Por largos momentos, la única duda era cuánto podría resistir esta juvenil Selección Nacional frente a un Brasil que dominaba sin ningún tipo de contrapeso.

¿Qué produjo ofensivamente Chile? Poquísimo: una media vuelta de Suazo, en la primera etapa, que se fue muy elevada, y dos intervenciones de Paredes en el segundo tiempo. En una arrancó solo y la peleó cuanto pudo, pero como un absoluto “Toribiko el Náufrago”; en la otra cabeceó sin fuerza un tiro libre enviado desde la derecha por Lobos.

Brasil, extrañamente, no produjo todo lo que insinuaba su dominio, su permanente posesión de la pelota. Llegó mucho más que Chile, eso está claro, pero tampoco como para procurarse sucesivas oportunidades de gol y transformar al meta nacional Collao en figura relevante.

De todos modos, y pese a no tener un trabajo incesante, Collao (juvenil de la U), se transformó en jugador vital para sostener el cero. Primero, desviando al córner un violento disparo desde fuera del área de Paqueta cuando el balón se le colaba en un rincón bajo; y segundo, cuando en el minuto 62 estuvo realmente grandioso. David Neres, zurdo, se limpió el camino entrando por la derecha del área nacional y su violento disparo fue repelido de apuro por el meta nacional. La pelota, que quedó flotando, fue empalmada por Vizeu con el meta absolutamente vencido, pero Collao se irguió en el momento justo como para ir hacia el balón y tirarla al tiro de esquina por sobre el travesaño.

Más allá de las limitaciones de este cuadro brasileño, que no mostró mucho talento que digamos, de todos modos hay que elogiar a esta Roja juvenil, que supo sacar el punto teniéndolo todo en contra.

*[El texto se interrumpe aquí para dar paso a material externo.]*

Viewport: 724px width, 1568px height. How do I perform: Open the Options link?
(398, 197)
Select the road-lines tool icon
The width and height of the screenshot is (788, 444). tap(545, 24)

No cabe duda de que, hasta aquí, seguimos con la buena estrella. Porque este partido era para perderlo –como tantas veces- sin pena ni gloria, y sin embargo los muchachos de Robles supieron sacarlo adelante pese a la enorme desventaja que significa enfrentar a Brasil durante una hora larga con un hombre menos.

Queda, en todo caso, la incógnita de saber si este cuadro será capaz de mostrarnos algo más de lo poco que mostró o pudo mostrar en esta oportunidad. Sobre todo cuando, ya tras su debut, se quedó sin dos jugadores importantes para el próximo encuentro: el ya mencionado Vargas y Carreño, que estando en la banca vio primero la tarjeta amarilla y luego la roja, por reclamos destemplados.

PORMENORES

Fase de grupos, Sudamericano clasificatorio para el Mundial Corea del Sur 2017.
Estadio: Olímpico Fernando Guerrero de Riobamba, Ecuador.
Arbitro: Jesús Valenzuela (Venezuela).

CHILE: Collao; Rebolledo, Sierralta, Ramírez, Gutiérrez; Cuadra, Suazo, Vargas, Dávila (84´ Sierra); Jara (46´ Lobos), Paredes (90´ Leiva).

BRASIL: Caique, Dodo, Lyanco, Lucas Cunha, Rogerio; Caio, Douglas (58´ Giovanny), Paqueta (72´ Allan Souza); Richarlisson (58´ Leo Jaba), Vizeu y David Neres.

GOLES: No hubo.

Tarjetas amarillas: en Chile, Suazo, Jara y Gutiérrez. En Brasil, Lyanco, Lucas Cunha y David Neres.

Tarjeta Roja: Vargas, de Chile, a los 34 minutos.